Comerford asked “state alienist” William Herschfield to interview and evaluate the four defendants (Herschfield had been doing such things since the Wanderer case in 1920 and the Leopold and Loeb trial in 1924). Herschfield concluded that:
Albert Mas “had a pronounced dementia praecox make-up. . . . Mas has such an air of bravado that he wouldn’t think of the consequences of his acts.”12 Mas was dangerous, but he wasn’t legally insane.
As to Stanley Thomas: Thomas may have been able to steal cars; he may even have had enough sense to hire attorney O’Brien—but in Dr. Herschfield’s opinion Thomas was “somewhat mentally defective.”
John Tulacz: “A definite psychopathic personality.” Tulip had a criminal mind.
Only Stanley Durmaj was “a normal boy.” (Durmaj was twenty.) According to Herschfield: Durmaj expressed remorse, showed depression. “His contrition was genuine. He entirely lacked the bravado frequently exhibited by the criminal type.”13
Judge Comerford delivered his verdict on July 23, 1928. “It was so quiet in the courtroom when the judge, in his black robe, ascended the bench that, despite the crowd that packed even the courtroom aisles, the ticking of the great clock above the jury bench could be heard. . . .
“The four boys14 were clean, neatly dressed, and sat motionless in their chairs, their panicky eyes focused on the judge as he began to speak. . . .
“ ‘The testimony shows,’ said Judge Comerford, ‘that the bullet fired by the defendant, Durmaj, struck the cash register and was deflected from it into the body of the deceased. . . .’
“There were tears in the eyes of two of the boys as the judge continued reading his sentence. . . .
“ ‘Witnesses for the state testified here that Durmaj said in their presence and in the presence of the prosecutor that at the time he fired the fatal shot he was very nervous and that the revolver went off accidentally when it touched the glass of the cashier’s cage and that he did not plan to shoot anyone. When Durmaj made these statements, he was in the custody of the police. He was alone so far as his friends were concerned. He did not have counsel. His grief was deep and sincere. . . .’

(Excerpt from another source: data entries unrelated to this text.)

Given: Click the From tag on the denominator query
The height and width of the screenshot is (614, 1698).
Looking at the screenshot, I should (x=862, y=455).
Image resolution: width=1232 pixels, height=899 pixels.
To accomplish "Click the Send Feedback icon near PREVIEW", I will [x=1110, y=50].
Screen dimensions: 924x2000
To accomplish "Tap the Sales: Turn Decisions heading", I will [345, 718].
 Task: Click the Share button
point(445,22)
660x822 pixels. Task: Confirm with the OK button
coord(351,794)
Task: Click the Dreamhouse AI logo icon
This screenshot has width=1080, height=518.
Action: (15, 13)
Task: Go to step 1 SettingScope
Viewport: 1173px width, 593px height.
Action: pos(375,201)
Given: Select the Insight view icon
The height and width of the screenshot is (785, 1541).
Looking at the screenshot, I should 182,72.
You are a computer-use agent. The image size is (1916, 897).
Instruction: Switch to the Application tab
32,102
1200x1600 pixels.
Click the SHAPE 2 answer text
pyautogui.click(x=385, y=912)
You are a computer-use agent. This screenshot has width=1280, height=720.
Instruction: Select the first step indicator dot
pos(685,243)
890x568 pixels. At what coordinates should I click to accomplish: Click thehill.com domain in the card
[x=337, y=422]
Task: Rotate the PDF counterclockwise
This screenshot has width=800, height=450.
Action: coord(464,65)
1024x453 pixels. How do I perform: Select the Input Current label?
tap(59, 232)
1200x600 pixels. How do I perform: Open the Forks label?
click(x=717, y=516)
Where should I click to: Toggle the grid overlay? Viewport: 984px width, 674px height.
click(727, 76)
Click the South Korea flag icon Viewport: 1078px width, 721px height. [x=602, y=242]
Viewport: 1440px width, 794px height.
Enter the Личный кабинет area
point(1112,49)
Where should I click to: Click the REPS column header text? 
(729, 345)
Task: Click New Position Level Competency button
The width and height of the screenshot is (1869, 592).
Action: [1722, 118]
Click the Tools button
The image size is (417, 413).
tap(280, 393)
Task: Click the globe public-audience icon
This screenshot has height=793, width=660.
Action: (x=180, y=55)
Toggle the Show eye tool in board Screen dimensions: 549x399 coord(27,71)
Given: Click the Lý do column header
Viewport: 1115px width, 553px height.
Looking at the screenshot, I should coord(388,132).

“Durmaj produced a handkerchief and wiped away tears that were slipping down his cheeks. The relatives of the boys, ranged along the inner railing, sat motionless, their eyes fixed on the judge whose voice sounded clearly throughout the courtroom. . . .
“ ‘The facts show clearly,’ said the judge, ‘that there was no cold blooded, deliberate intent to kill, and, while these facts are no defense to the charge of murder, they are proved circumstances of mitigation that I am duty bound to consider in fixing punishment.’ ”15
Comerford sentenced the four “boys” to life. The same sentence that Judge Caverly had imposed on Leopold and Loeb. (At what age do boys become men?)
“As Judge Comerford finished reading . . . the look of fear on Durmaj’s face gave way to one of relief. . . . Durmaj uttered a low ‘Thank you.’ ”16
So much for getting away with murder and laughing at the law.